Text for analysis:

=== Section Start ===

- Born: Leonard Ian Singer 27 January 1943 Manchester, Lancashire, England
- Died: 27 December 2023 (aged 80) Strang, Isle of Man
- Occupations: Politician, pharmacist
- Years active: 1966–2016 (pharmacist) 1996–2016 (politician)
- Employer: Isle of Man Government

= Leonard Singer =

British politician (1943–2023)

Leonard Ian Singer (27 January 1943 – 27 December 2023) was a British politician and pharmacist based in Ramsey, Isle of Man.

==Life and career==

Leonard Ian Singer was born in Manchester on 27 January 1943. He qualified as a pharmacist in 1966. He resided in Portugal and Tenerife. He moved to the Island in 1989 and set up Singers Pharmacy in Ramsey, Isle of Man. He was involved in local politics as a member of Stockport Metropolitan Borough Council from 1973 until 1986, and as a Ramsey Town Commissioner from 1991 to 1996. In 1996, he was elected as an MHK for Ramsey and in 2003 was elevated to the Legislative Council.

In 2006, he resigned from the LegCo and stood in the general election for the House of Keys in Ramsey on the issue of restoring the 24-hour cover at Ramsey Cottage Hospital. However he was narrowly defeated and thus lost his seat in Tynwald.

=== Section End ===

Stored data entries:
=== Section Start ===

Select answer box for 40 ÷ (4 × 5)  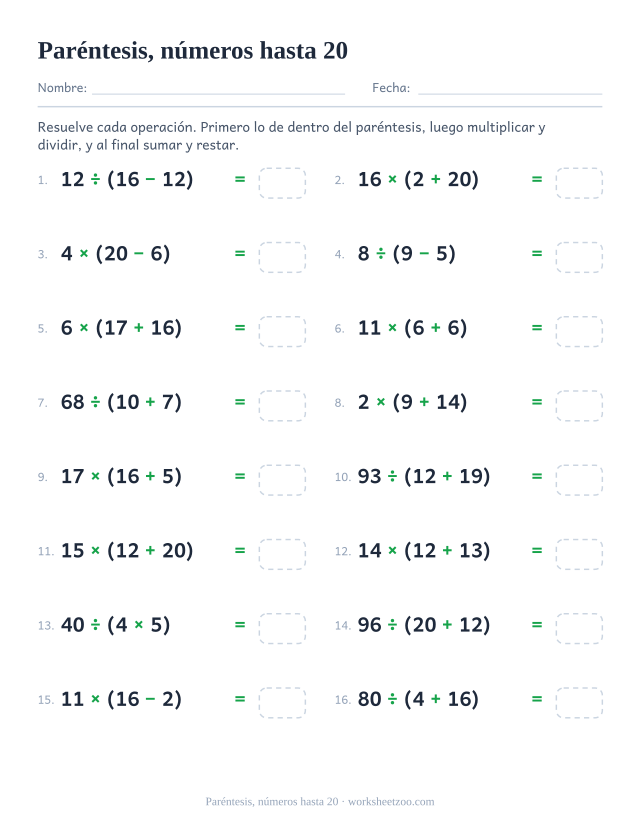pos(282,629)
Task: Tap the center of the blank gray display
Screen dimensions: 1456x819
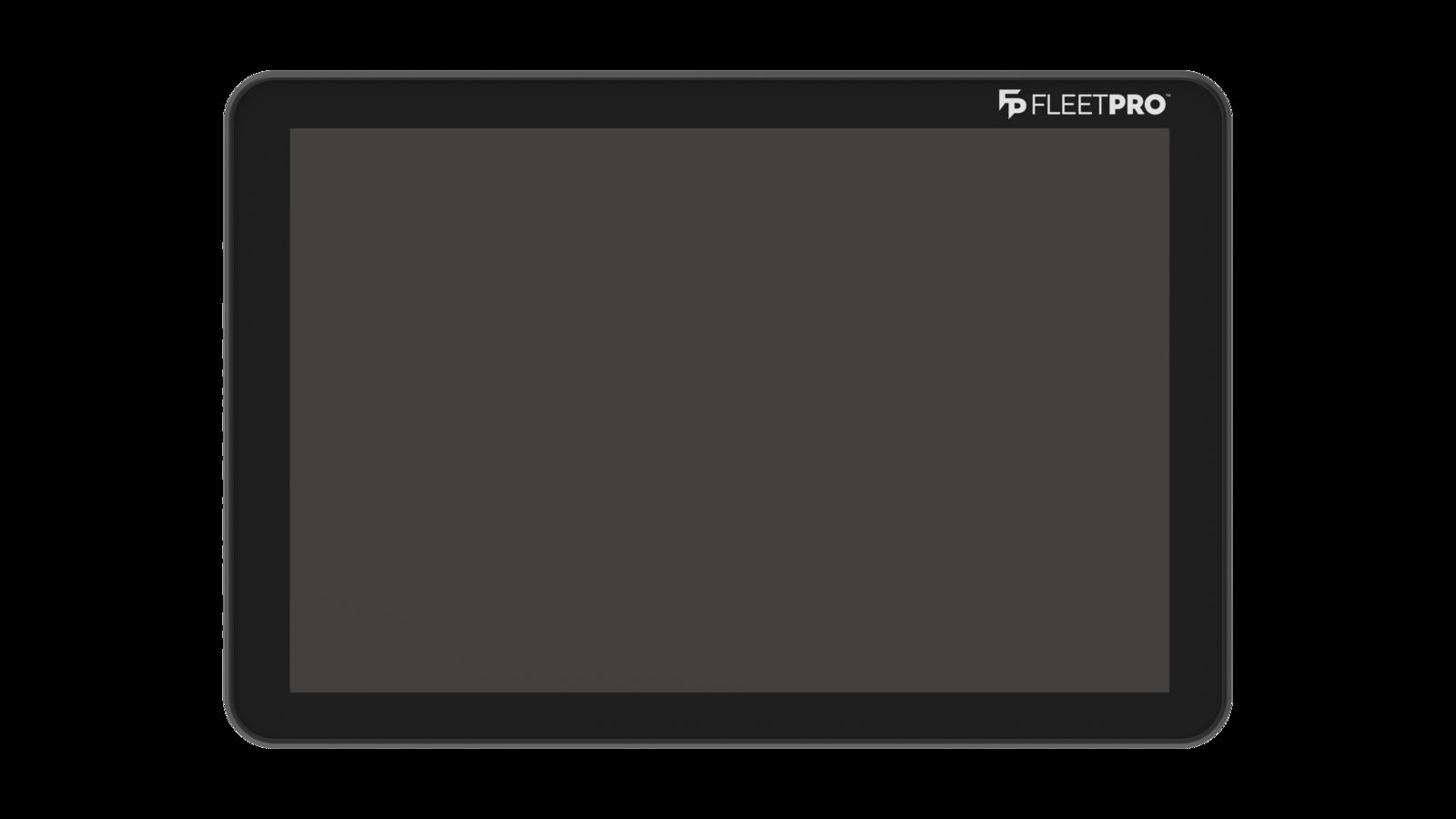Action: pos(730,410)
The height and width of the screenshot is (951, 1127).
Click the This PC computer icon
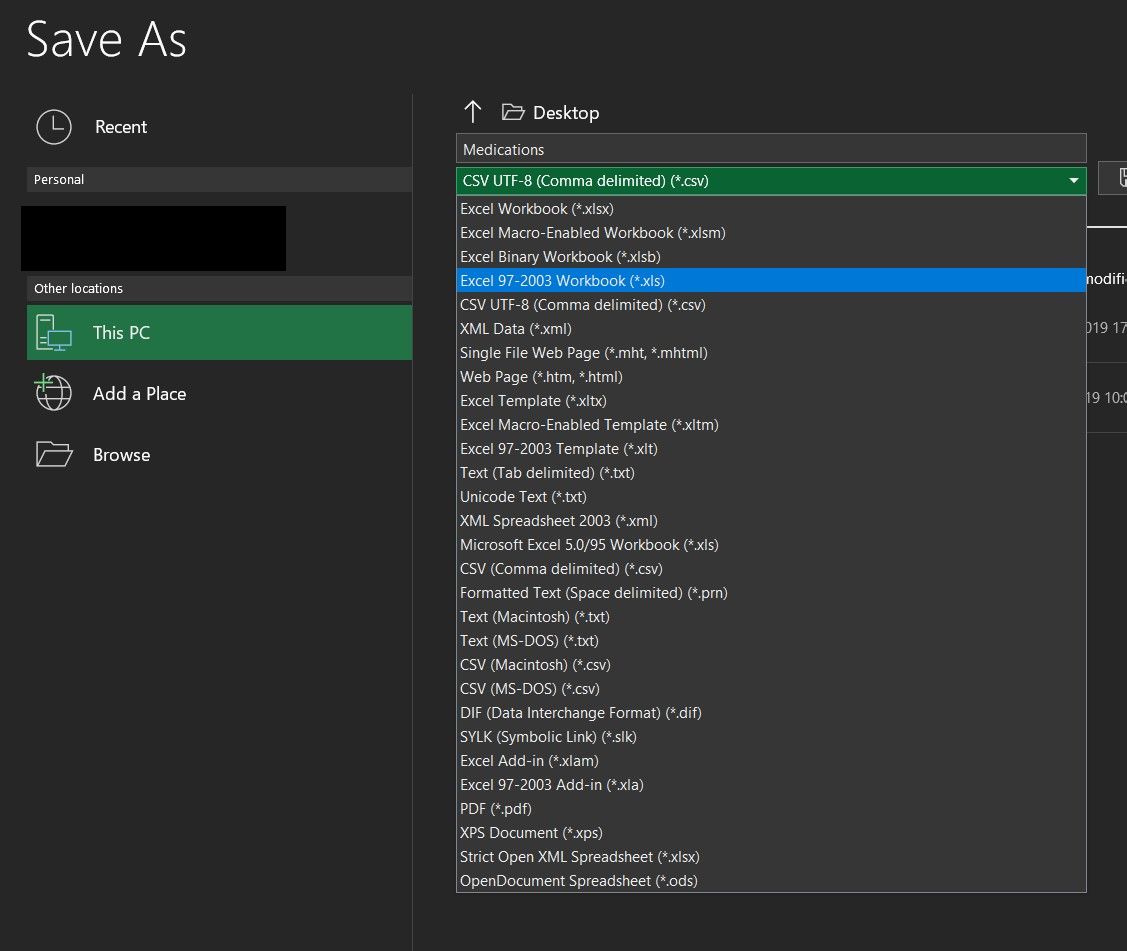(x=53, y=332)

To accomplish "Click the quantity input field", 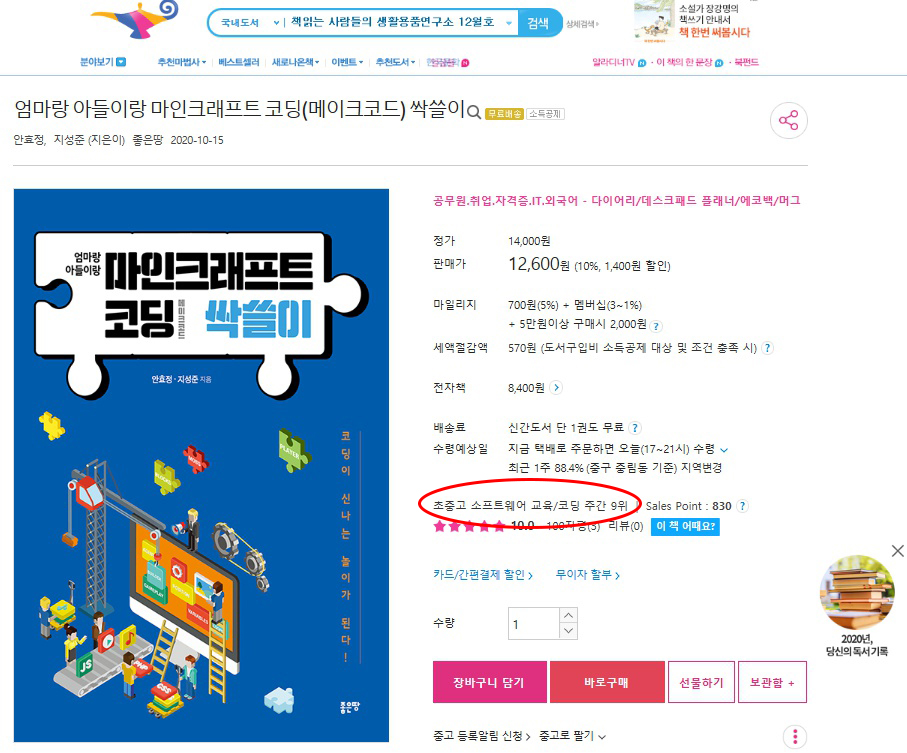I will (534, 623).
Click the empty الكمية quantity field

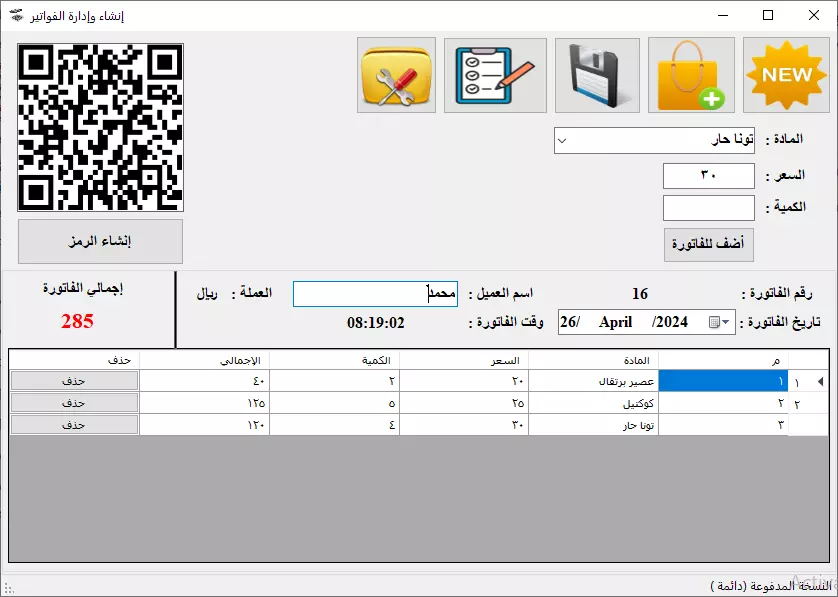tap(708, 207)
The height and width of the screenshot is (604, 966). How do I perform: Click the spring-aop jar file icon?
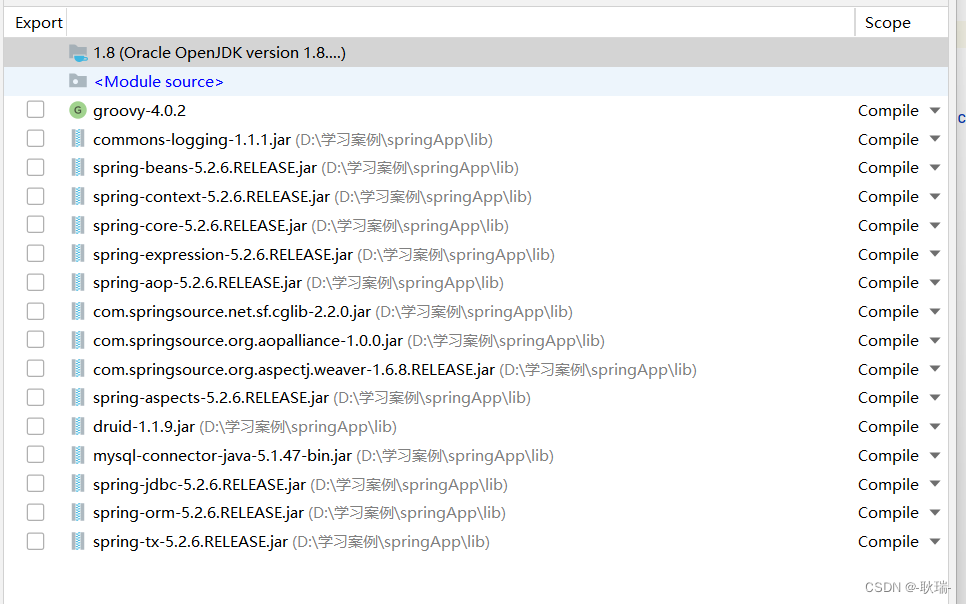tap(78, 282)
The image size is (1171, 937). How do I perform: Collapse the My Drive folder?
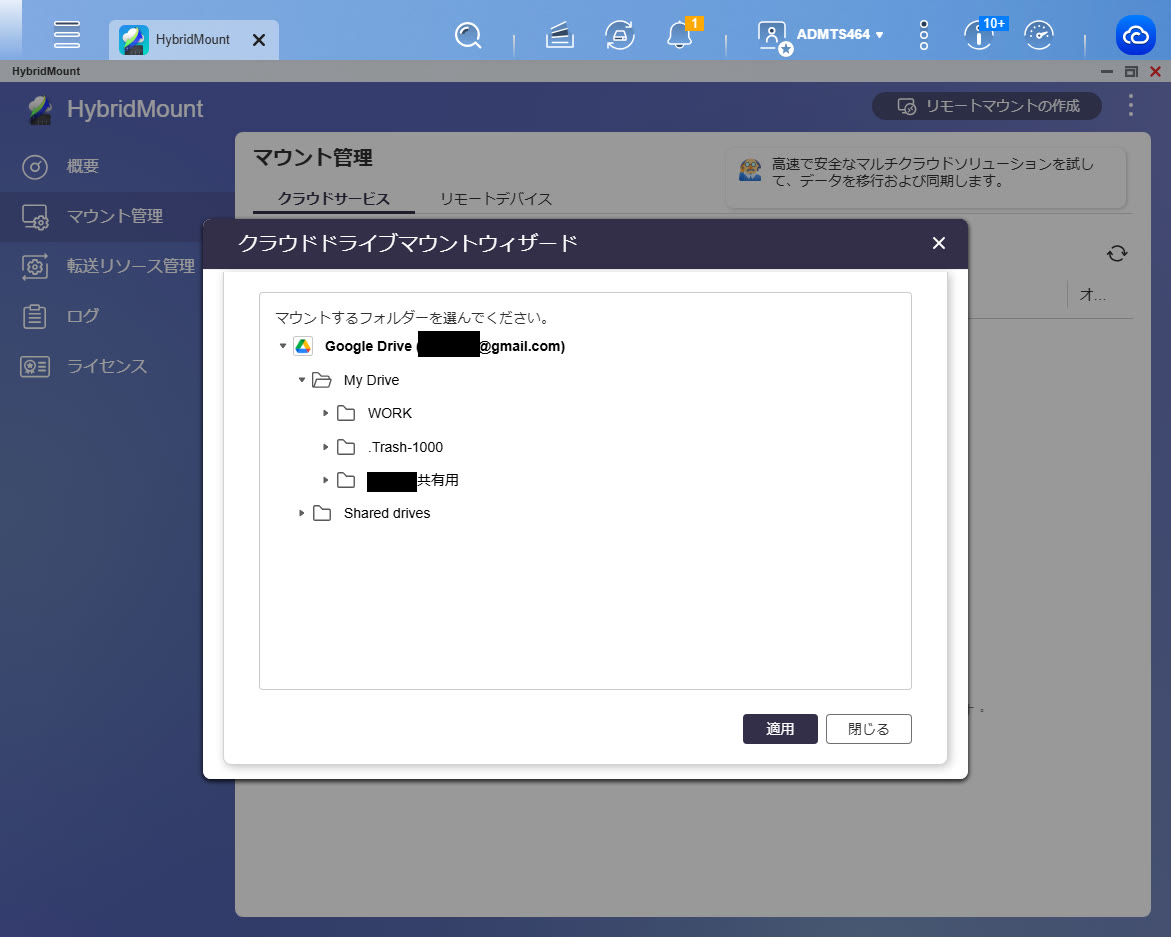point(302,380)
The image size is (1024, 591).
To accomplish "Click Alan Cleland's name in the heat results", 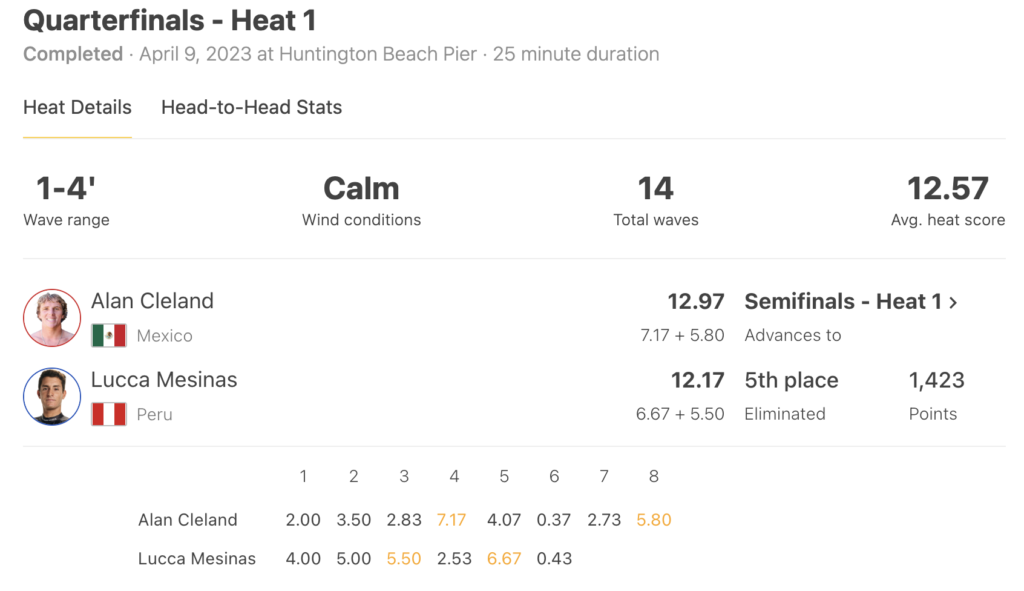I will (152, 301).
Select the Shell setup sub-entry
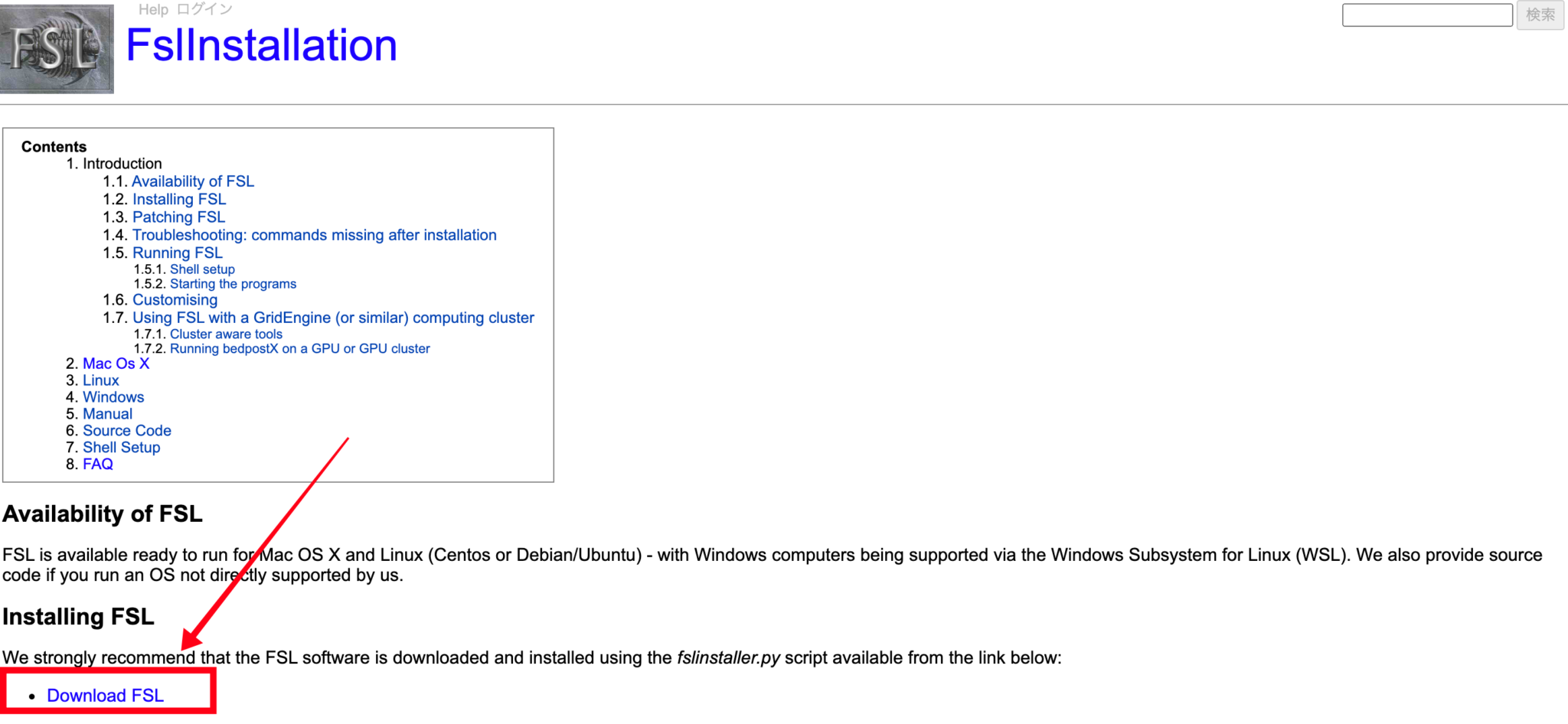This screenshot has width=1568, height=724. (x=202, y=269)
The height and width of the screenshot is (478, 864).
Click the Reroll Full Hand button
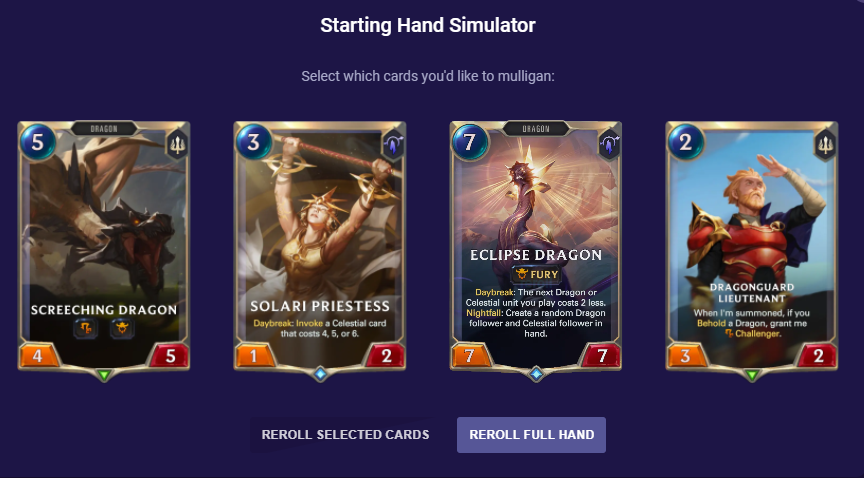531,434
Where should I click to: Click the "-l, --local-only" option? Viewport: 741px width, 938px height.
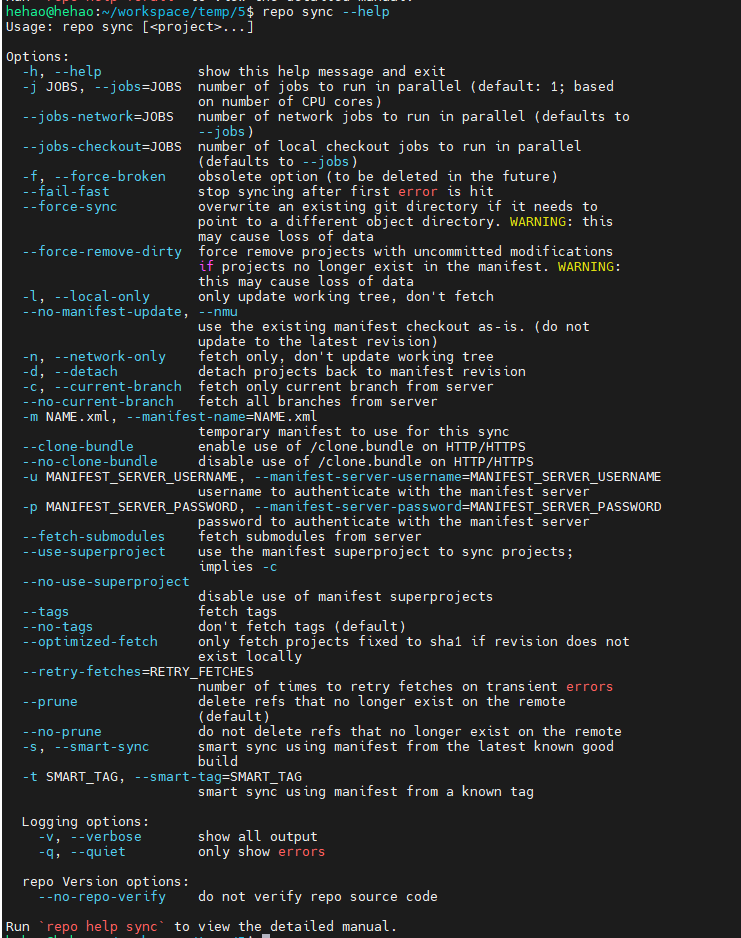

=== Section End ===

Task statement: Please carry on the biography of Leonard Singer from its last sentence. This material stands apart from the biography of Leonard Singer.

Output of the exercise:
Continuing his career in politics firstly being voted on to Ramsey Commissioners with a large majority of the votes in 2008 and in the 2011 General Election, Leonard Singer was re-elected to the House of Keys representing Ramsey defeating the Treasury Minister Anne Craine. He was appointed Deputy Speaker in 2012.

As a Chairman of Friends of League of Friends of Ramsey Hospital, Singer initiated the donation of new technological systems to the Ramsey Cottage Hospital, making it the first in the British Isles to be using new 24-hour sensor technology to monitor patients.

Singer died on 27 December 2023, at the age of 80 at Noble's Hospital.

==Governmental positions==

- Member for Mental Health Services, August 2012 – 2013.
- Member for Social Care, November 2011 –2013.
Member of department of Infrastructure 2012 to 2016.
- Chairman of the Isle of Man Film Commission, 2001–06.